- _Passage for review_:
○ ○ ○ ○

For the purposes of the calculations in this report, the committee estimated that 40% of all C. immitis infections were asymptomatic. Symptomatic infections manifested as mild respiratory illness with and without complications of erethyma nodosum, pneumonia, and as a persistent, disseminated infection. The health utility indices associated with C. immitis infection vary from .65 for hospitalization with disseminated infection to .90 for the prolonged outpatient phase of a persistent, disseminated infection. Table A3–2 illustrates the estimated number of cases in each health state, the duration of time that state is experienced, and the health utility index (HUI) associated with each state.


Table A3–3 summarizes the health care costs incurred by C. immitis infections. For the purposes of the calculations used in this report, it was assumed that the mild respiratory illness associated with C. immitis infection leads to the costs of a limited physician visit and that only half of those with this illness would seek medical attention. It is assumed that 100% of people with more severe complications seek medical attention. Those people with complications of erythema incur costs associated with the respiratory illness (limited physician visit, diagnostic, medication) and several specialist visits for assessment and treatment of the complications.

Outpatient pneumonia is assumed to be associated with physician visits, diagnostics, and medications. Inpatient hospital costs were included for the few patients who were assumed to require it. Persistent/disseminated infection was associated with several hospitalizations as well as numerous outpatient visits, diagnostics, and medications over a 3-year period.

Although the health care scenarios are the same for those who would be immunized in infancy and as migrants (at older ages), the costs are calculated separately to allow for the effects of discounting, which will be different in infants (who might have a lag of many years until disease manifestations) and in migrants (some of whom will have much less of a lag between immunization and prevention of disease and the associated health care costs).


The committee estimated that development is feasible but is not imminent. The estimates are that it will take 15 years until licensing and that $360 million needs to be invested.

○ ○ ○ ○

- _Problem statement_:
Answer these questions from the passage on C. immitis infections:
(a) What share of all C. immitis infections did the committee estimate were asymptomatic?
(b) Over what period of time was persistent/disseminated infection associated with hospitalizations, outpatient visits, diagnostics, and medications?
(c) How many years until licensing and how much investment did the committee estimate?

○ ○ ○ ○

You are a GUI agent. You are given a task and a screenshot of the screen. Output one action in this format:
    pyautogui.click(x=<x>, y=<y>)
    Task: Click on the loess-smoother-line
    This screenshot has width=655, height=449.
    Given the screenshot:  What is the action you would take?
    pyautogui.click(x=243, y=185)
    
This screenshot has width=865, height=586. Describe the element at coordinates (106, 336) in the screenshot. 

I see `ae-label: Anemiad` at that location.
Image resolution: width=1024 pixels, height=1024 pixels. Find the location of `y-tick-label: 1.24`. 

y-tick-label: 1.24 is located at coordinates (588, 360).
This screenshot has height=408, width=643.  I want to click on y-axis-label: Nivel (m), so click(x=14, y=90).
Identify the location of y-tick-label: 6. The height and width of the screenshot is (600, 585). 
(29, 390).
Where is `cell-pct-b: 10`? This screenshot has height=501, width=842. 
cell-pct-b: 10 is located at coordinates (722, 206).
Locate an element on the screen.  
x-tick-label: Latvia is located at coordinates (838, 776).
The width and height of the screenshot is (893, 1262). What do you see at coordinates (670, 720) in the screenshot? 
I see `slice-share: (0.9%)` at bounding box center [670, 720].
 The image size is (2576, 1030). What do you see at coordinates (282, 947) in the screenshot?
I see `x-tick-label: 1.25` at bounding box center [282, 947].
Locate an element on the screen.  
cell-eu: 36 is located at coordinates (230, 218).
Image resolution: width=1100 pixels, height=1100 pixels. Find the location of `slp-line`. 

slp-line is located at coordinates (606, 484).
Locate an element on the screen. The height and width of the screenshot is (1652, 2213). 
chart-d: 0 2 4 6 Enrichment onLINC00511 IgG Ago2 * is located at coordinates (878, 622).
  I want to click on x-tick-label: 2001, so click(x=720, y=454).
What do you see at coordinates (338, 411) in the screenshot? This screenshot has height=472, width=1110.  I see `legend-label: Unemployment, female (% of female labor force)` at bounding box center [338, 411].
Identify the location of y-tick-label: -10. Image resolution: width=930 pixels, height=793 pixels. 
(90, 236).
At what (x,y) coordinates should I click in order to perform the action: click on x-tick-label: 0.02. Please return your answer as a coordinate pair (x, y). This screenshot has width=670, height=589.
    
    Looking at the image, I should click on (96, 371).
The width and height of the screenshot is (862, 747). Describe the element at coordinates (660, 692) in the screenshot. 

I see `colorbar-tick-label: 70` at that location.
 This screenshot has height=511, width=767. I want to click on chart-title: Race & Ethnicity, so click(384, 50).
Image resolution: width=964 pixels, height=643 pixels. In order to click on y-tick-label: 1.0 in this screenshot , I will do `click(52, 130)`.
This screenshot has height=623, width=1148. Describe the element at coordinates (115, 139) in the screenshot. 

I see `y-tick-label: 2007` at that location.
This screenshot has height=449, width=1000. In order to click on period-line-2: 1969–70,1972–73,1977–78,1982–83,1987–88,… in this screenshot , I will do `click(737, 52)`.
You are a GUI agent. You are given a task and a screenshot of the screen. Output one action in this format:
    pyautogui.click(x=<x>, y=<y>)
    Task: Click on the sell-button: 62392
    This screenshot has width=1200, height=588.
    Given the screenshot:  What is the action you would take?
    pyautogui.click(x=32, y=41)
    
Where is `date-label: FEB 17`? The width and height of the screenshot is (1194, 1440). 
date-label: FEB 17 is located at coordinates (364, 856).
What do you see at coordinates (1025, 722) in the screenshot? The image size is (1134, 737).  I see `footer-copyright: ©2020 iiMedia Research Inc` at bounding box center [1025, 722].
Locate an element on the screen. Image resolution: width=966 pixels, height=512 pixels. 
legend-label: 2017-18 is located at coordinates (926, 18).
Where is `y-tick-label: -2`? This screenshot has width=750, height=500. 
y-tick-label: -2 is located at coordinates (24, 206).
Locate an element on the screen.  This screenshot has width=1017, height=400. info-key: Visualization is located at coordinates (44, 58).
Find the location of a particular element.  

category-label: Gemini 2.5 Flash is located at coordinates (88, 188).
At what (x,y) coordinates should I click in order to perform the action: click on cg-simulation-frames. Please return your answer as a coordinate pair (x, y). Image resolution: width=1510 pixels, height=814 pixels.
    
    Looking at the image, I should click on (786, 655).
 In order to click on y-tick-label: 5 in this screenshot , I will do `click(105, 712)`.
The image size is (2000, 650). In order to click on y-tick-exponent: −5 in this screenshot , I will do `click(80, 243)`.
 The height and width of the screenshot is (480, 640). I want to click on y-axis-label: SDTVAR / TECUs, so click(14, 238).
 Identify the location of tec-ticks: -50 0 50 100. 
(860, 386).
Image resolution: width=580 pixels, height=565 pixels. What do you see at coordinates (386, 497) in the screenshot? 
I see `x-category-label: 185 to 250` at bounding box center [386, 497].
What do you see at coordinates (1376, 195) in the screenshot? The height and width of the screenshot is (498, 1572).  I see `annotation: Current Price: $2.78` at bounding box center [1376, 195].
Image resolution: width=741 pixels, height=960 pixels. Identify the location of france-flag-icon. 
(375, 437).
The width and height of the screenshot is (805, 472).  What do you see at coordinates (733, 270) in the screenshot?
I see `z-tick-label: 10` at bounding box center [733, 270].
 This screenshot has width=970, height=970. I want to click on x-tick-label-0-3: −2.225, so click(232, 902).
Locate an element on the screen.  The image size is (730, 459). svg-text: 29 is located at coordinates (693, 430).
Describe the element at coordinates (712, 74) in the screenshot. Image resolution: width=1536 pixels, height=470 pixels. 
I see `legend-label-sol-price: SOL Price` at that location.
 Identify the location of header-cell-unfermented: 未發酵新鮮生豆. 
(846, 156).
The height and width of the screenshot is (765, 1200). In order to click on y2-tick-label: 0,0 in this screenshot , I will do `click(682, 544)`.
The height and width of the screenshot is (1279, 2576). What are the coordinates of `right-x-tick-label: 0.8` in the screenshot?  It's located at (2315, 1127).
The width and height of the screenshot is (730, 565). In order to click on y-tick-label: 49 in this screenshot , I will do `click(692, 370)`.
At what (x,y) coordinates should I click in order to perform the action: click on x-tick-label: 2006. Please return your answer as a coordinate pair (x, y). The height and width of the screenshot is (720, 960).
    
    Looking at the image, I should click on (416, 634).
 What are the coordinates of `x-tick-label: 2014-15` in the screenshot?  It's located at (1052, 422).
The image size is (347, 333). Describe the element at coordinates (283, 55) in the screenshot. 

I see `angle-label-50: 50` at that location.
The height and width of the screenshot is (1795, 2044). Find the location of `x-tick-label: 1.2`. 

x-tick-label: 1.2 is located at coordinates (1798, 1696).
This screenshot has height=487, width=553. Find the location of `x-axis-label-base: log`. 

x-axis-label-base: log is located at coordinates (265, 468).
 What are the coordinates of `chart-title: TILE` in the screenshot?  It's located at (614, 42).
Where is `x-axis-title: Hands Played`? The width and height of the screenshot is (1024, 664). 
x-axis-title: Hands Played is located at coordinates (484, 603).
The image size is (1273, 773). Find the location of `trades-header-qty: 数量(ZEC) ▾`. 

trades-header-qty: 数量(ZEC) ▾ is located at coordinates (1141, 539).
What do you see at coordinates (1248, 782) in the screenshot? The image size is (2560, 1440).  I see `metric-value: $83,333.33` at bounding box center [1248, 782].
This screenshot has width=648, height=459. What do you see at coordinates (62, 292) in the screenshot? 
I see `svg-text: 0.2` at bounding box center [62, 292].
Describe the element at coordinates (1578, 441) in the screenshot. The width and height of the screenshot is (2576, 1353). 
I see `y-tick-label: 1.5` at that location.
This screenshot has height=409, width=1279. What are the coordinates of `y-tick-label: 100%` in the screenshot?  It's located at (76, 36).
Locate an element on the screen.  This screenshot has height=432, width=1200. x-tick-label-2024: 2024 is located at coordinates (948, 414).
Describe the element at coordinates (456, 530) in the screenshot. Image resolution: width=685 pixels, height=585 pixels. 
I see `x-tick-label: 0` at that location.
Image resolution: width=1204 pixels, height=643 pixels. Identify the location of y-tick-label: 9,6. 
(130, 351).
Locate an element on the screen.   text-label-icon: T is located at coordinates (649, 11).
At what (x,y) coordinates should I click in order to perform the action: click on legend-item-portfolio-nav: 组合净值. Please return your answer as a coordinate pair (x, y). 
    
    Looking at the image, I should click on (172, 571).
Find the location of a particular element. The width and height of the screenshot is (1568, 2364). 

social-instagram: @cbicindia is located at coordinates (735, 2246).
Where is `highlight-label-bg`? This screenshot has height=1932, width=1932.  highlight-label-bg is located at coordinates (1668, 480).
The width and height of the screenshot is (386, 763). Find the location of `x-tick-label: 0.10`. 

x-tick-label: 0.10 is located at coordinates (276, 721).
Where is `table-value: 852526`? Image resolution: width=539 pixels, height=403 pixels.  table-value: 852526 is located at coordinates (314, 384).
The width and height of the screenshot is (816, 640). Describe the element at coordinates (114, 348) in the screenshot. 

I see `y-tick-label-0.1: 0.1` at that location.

○ ○ ○ ○

- _Output_:
(a) 40%
(b) A 3-year period
(c) 15 years and $360 million